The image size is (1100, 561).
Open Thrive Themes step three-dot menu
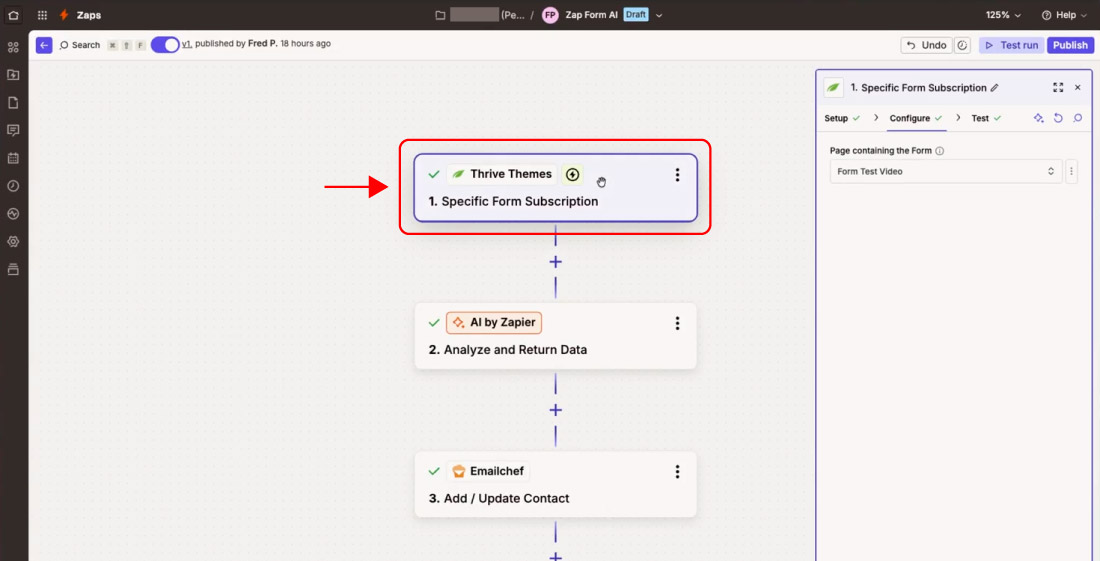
==
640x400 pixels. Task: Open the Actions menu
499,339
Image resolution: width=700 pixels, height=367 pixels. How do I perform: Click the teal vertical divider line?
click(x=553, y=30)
...
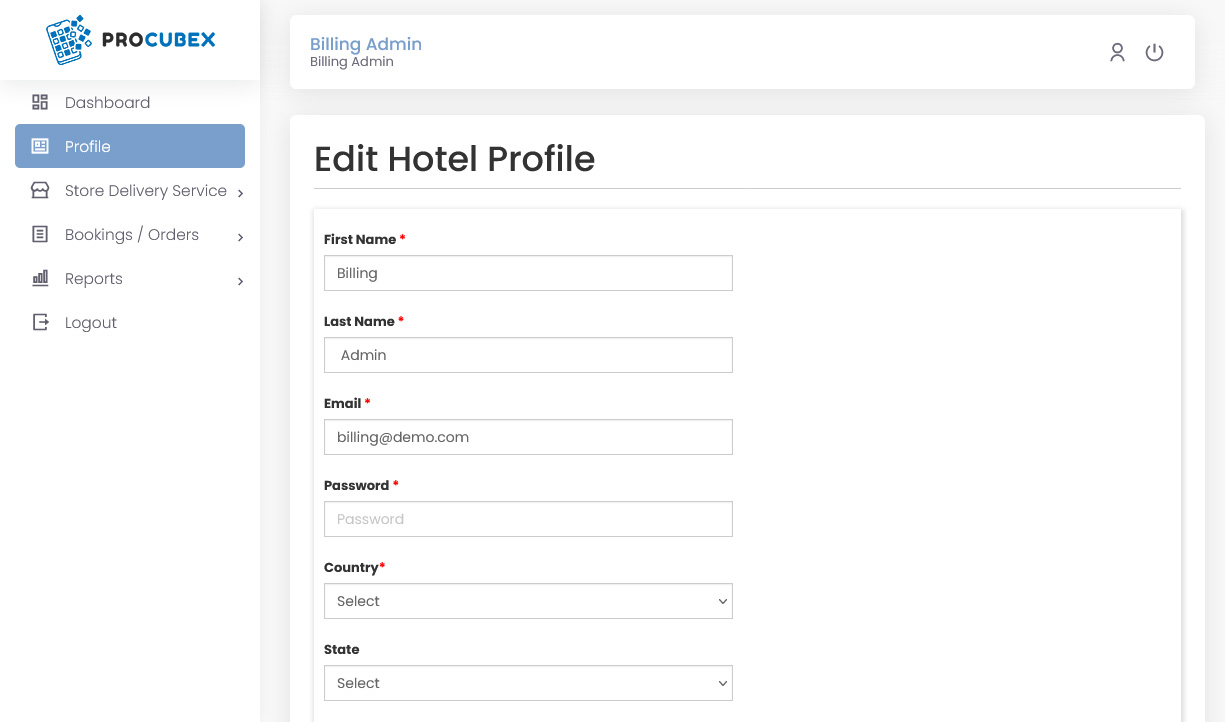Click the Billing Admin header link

§ **WORK REQUIRED**: From the entries above, extract only the lines running from the one containing "The image size is (1100, 561)." through the one containing "Open Thrive Themes step three-dot menu", inclusive.

§ **RESULT**:
The image size is (1100, 561).
Open Thrive Themes step three-dot menu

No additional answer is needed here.